** Records shown follows **

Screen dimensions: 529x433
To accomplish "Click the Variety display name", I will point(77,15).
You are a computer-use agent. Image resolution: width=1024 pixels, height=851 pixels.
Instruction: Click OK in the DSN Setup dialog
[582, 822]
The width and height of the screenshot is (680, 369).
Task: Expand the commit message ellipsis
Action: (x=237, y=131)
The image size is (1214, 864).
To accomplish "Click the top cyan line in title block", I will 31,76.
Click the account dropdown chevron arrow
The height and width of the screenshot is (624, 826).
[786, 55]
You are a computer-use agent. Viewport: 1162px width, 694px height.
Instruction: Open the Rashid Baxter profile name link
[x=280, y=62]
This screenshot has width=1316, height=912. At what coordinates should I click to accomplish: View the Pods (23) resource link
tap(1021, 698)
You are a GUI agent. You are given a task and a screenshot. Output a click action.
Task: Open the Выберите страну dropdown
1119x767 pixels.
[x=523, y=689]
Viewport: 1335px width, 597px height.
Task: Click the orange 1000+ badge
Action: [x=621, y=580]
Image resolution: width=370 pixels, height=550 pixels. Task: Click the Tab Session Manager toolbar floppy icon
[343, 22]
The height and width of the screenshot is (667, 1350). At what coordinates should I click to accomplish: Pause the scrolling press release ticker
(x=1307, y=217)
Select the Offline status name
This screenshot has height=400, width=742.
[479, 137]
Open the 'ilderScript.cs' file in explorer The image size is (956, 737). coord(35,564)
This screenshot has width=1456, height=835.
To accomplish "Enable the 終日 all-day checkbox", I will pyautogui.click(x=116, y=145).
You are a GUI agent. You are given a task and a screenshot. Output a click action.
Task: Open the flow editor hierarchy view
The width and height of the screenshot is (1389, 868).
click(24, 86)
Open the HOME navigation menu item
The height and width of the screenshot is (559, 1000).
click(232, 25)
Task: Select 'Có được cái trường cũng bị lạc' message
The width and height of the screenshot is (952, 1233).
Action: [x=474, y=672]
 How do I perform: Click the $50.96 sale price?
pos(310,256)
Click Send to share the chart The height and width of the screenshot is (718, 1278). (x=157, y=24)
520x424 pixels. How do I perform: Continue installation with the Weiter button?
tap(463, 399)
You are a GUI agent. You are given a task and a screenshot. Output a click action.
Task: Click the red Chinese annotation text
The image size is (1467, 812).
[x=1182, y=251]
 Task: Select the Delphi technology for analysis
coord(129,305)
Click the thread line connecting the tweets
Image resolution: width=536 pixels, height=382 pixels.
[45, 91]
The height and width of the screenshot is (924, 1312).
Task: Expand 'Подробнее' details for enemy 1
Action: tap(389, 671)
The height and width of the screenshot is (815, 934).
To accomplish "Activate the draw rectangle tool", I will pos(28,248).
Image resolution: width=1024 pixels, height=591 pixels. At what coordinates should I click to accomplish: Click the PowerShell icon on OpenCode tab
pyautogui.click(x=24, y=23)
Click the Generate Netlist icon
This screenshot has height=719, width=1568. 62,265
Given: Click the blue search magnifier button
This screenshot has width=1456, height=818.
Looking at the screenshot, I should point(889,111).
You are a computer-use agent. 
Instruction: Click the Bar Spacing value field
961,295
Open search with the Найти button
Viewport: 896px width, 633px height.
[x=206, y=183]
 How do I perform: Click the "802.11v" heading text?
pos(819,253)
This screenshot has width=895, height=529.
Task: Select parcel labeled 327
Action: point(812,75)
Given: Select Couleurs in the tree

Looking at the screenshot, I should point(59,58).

** End of Records shown **

- _About this task_
A word-for-word restatement of the data above is required.

- _Written response_
Screen dimensions: 529x433
To accomplish "Click the Variety display name", I will point(77,15).
You are a computer-use agent. Image resolution: width=1024 pixels, height=851 pixels.
Instruction: Click OK in the DSN Setup dialog
[582, 822]
The width and height of the screenshot is (680, 369).
Task: Expand the commit message ellipsis
Action: (x=237, y=131)
The image size is (1214, 864).
To accomplish "Click the top cyan line in title block", I will 31,76.
Click the account dropdown chevron arrow
The height and width of the screenshot is (624, 826).
[786, 55]
You are a computer-use agent. Viewport: 1162px width, 694px height.
Instruction: Open the Rashid Baxter profile name link
[x=280, y=62]
This screenshot has width=1316, height=912. At what coordinates should I click to accomplish: View the Pods (23) resource link
tap(1021, 698)
You are a GUI agent. You are given a task and a screenshot. Output a click action.
Task: Open the Выберите страну dropdown
1119x767 pixels.
[x=523, y=689]
Viewport: 1335px width, 597px height.
Task: Click the orange 1000+ badge
Action: [x=621, y=580]
Image resolution: width=370 pixels, height=550 pixels. Task: Click the Tab Session Manager toolbar floppy icon
[343, 22]
The height and width of the screenshot is (667, 1350). At what coordinates should I click to accomplish: Pause the scrolling press release ticker
(x=1307, y=217)
Select the Offline status name
This screenshot has height=400, width=742.
[479, 137]
Open the 'ilderScript.cs' file in explorer The image size is (956, 737). coord(35,564)
This screenshot has width=1456, height=835.
To accomplish "Enable the 終日 all-day checkbox", I will pyautogui.click(x=116, y=145).
You are a GUI agent. You are given a task and a screenshot. Output a click action.
Task: Open the flow editor hierarchy view
The width and height of the screenshot is (1389, 868).
click(24, 86)
Open the HOME navigation menu item
The height and width of the screenshot is (559, 1000).
click(232, 25)
Task: Select 'Có được cái trường cũng bị lạc' message
The width and height of the screenshot is (952, 1233).
Action: [x=474, y=672]
 How do I perform: Click the $50.96 sale price?
pos(310,256)
Click Send to share the chart The height and width of the screenshot is (718, 1278). (x=157, y=24)
520x424 pixels. How do I perform: Continue installation with the Weiter button?
tap(463, 399)
You are a GUI agent. You are given a task and a screenshot. Output a click action.
Task: Click the red Chinese annotation text
The image size is (1467, 812).
[x=1182, y=251]
 Task: Select the Delphi technology for analysis
coord(129,305)
Click the thread line connecting the tweets
Image resolution: width=536 pixels, height=382 pixels.
[45, 91]
The height and width of the screenshot is (924, 1312).
Task: Expand 'Подробнее' details for enemy 1
Action: tap(389, 671)
The height and width of the screenshot is (815, 934).
To accomplish "Activate the draw rectangle tool", I will pos(28,248).
Image resolution: width=1024 pixels, height=591 pixels. At what coordinates should I click to accomplish: Click the PowerShell icon on OpenCode tab
pyautogui.click(x=24, y=23)
Click the Generate Netlist icon
This screenshot has height=719, width=1568. 62,265
Given: Click the blue search magnifier button
This screenshot has width=1456, height=818.
Looking at the screenshot, I should point(889,111).
You are a computer-use agent. 
Instruction: Click the Bar Spacing value field
961,295
Open search with the Найти button
Viewport: 896px width, 633px height.
[x=206, y=183]
 How do I perform: Click the "802.11v" heading text?
pos(819,253)
This screenshot has width=895, height=529.
Task: Select parcel labeled 327
Action: point(812,75)
Given: Select Couleurs in the tree

Looking at the screenshot, I should point(59,58).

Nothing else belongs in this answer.